[Start of Records for the exercise]

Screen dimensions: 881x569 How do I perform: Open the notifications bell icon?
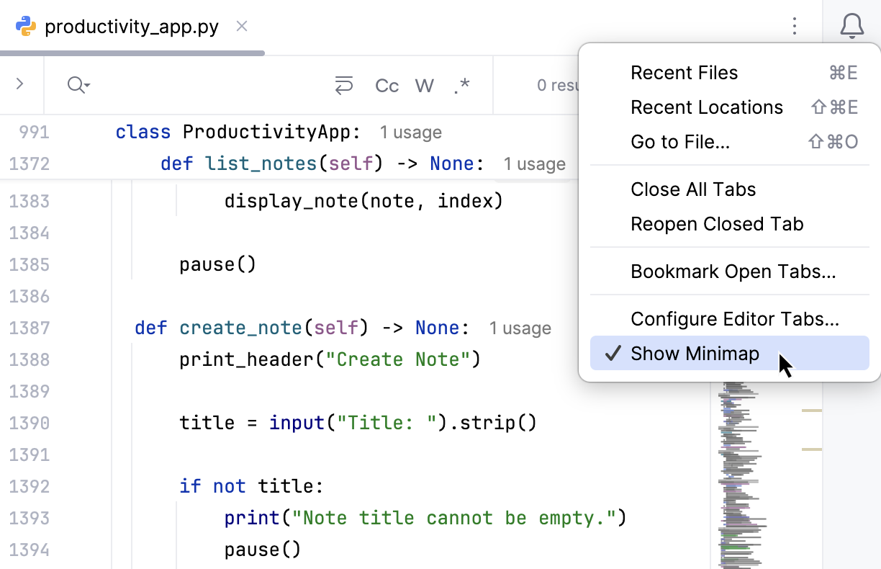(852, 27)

[End of Records for the exercise]
[Start of Records for the exercise]

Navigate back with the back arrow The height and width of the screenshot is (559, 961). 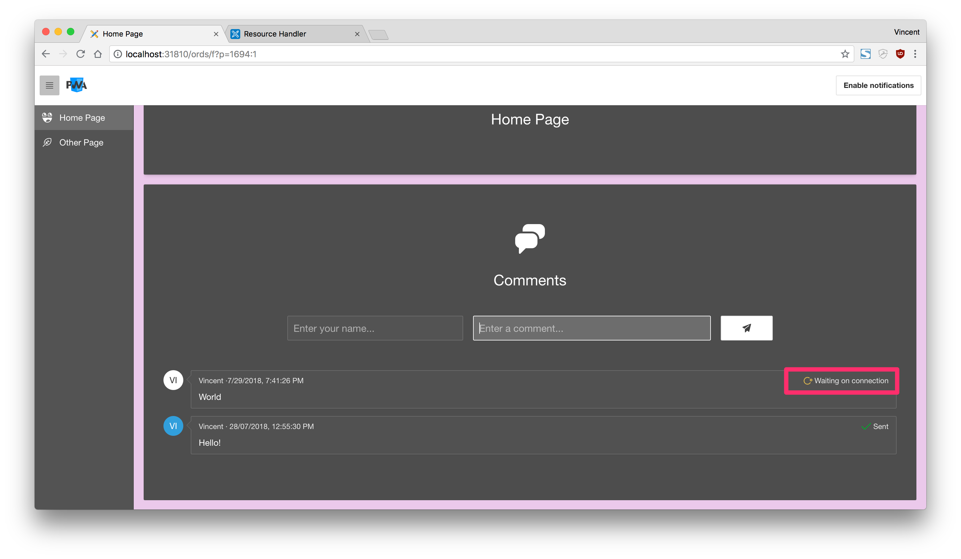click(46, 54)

[End of Records for the exercise]
[Start of Records for the exercise]

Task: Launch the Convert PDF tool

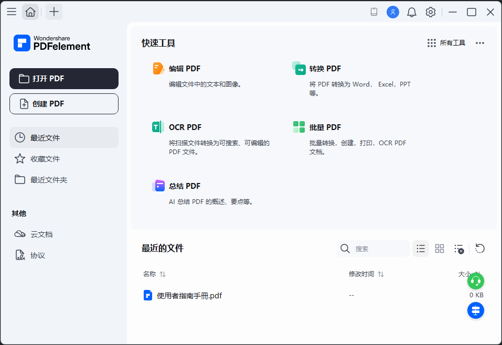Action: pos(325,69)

[End of Records for the exercise]

Find each line in the listing above that contains the word "icon" and copy those lines. Case counts.

Screen dimensions: 881x569 How do I perform: Open the notifications bell icon?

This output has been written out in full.